I started my career at a resort in Maldives, and that was my first job for six years. I worked with a lot of expat chefs and was exposed to an influx of cultures and worked with three different properties there.
I moved back and helped set up Leela Bangalore, moved to Dubai for two years before working at Flying Elephant, Park Hyatt. I helped revamp the menu at Park Hyatt while retaining a lot of the old dishes.
Cooking is the common subject that brings nationalities and cultures together. I was fascinated by Western cooking — French, Italian and European. I’m all about exploring new cuisines and traveling.
I miss everything about Indian cuisine when I travel! I’ve been travelling in Chennai and eating all the local food since I’ve come back and enjoying myself thoroughly. I was surprised that there were so many ingredients and locally grown ones too. Tamil Nadu has different cuisines too — Ambur side, Palliapalam, etc.
Indian food abroad is not that much, surprisingly. There are a few Indian restaurants with exclusive food, but if you compare it to other cuisines, it is not very well known. It’s sad how the other half the world still thinks Indian food is only butter chicken and biryani. It’s a huge country where different states have different techniques of cooking. From my side, I always try to educate people and tell them that there’s more to Indian food.
The best part is that you can pick up different cooking styles from different chefs and work around it and make it your own. I found comfort food interesting — it’s all about good food, right taste and right texture. It could be any cuisine, but it’s all about comfort; so nothing fancy.
I am also a fan of slow cooking, where the meat is cooked under pressure. The technique is very interesting because it actually locks in the juices and we cook it for four-five hours in low temperature. There isn’t a meat that is softer. A lot of top notch restaurants have started following this now.

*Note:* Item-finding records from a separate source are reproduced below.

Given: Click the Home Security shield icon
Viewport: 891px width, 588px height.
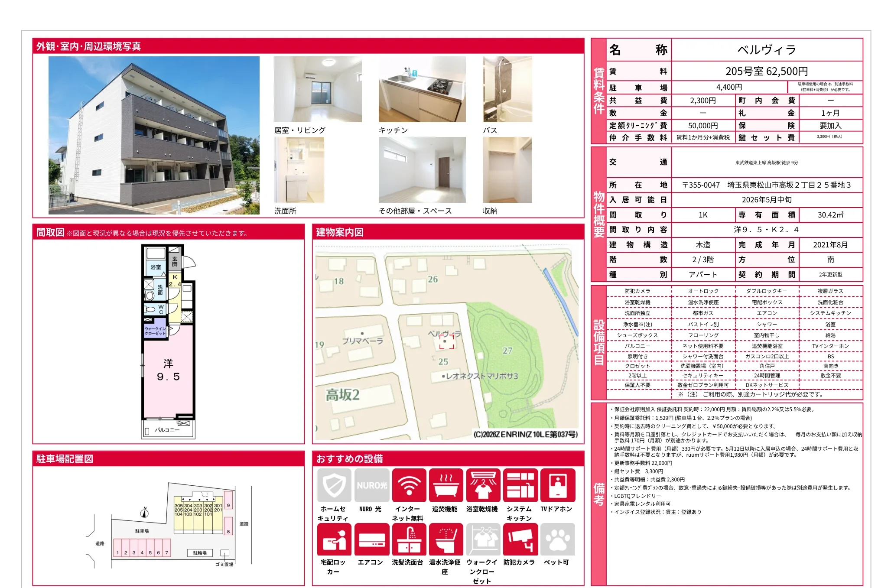Looking at the screenshot, I should click(x=334, y=485).
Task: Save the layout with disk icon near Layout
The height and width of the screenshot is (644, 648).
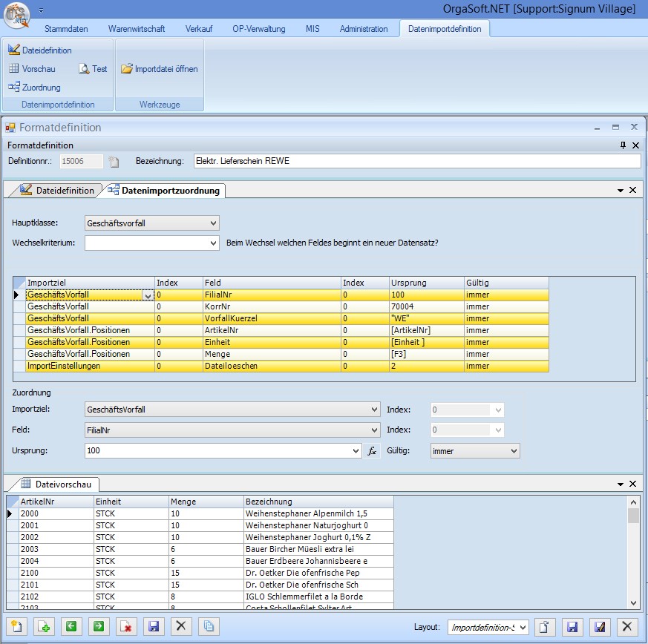Action: pos(572,627)
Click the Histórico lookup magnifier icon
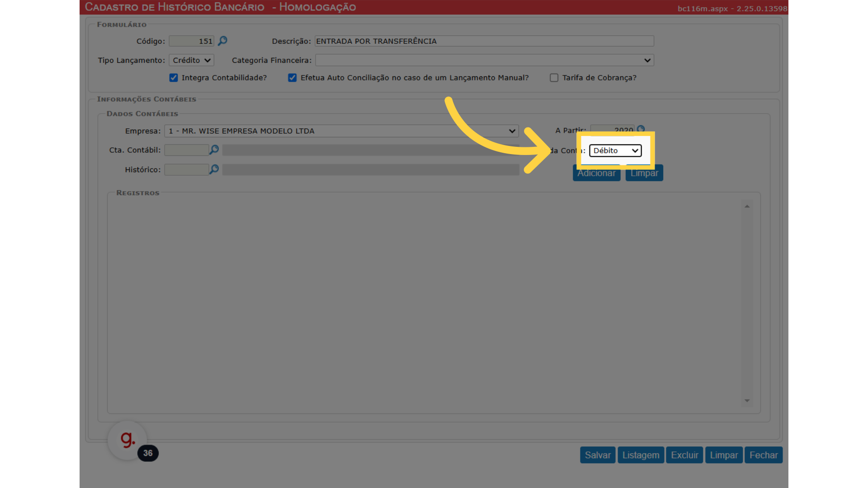Viewport: 868px width, 488px height. click(x=214, y=169)
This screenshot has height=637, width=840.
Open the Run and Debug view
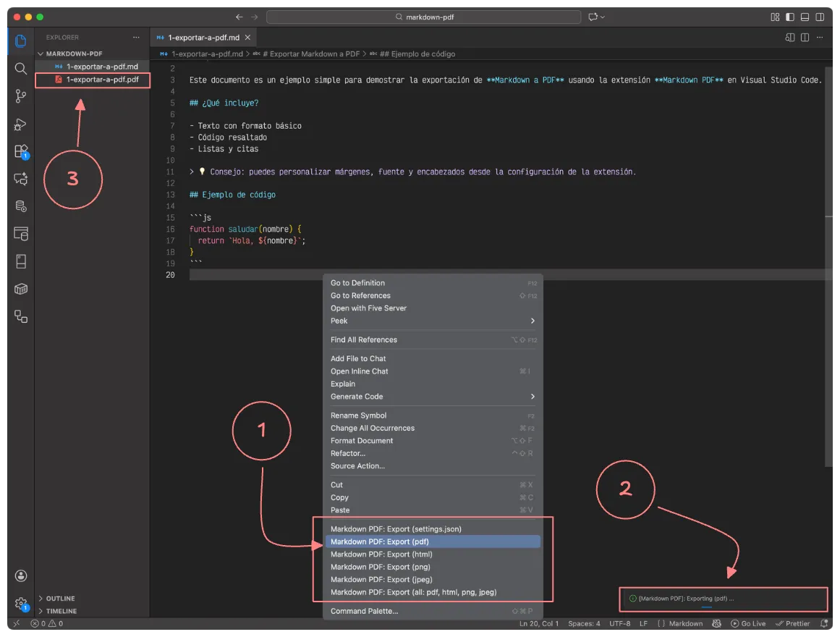pyautogui.click(x=21, y=125)
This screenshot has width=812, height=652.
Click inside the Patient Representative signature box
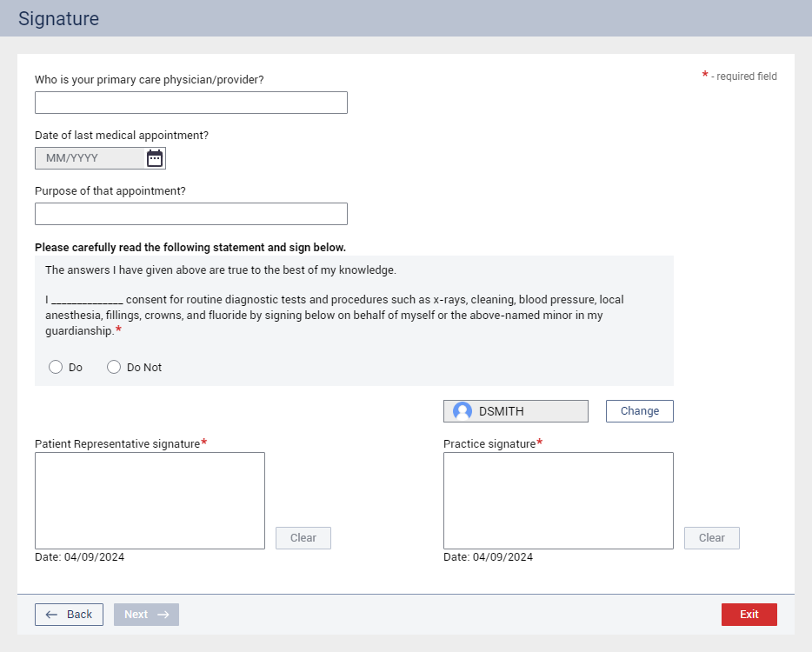[150, 500]
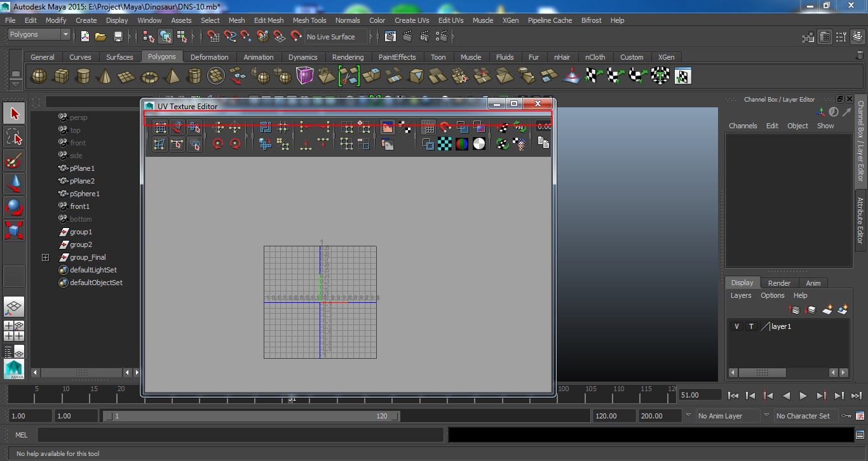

I believe that less is more. I prefer small portions of everything and don’t prefer to have huge portions in one meal. Small plates, several items for a meal is always better. Which brings me to my next point — plating. This used to be given more importance earlier but today it’s more about the taste. When I was a couple of years old in the industry, I used to give this more importance. But with time I realised that it is not everything. It’s about taste, overall dining experience.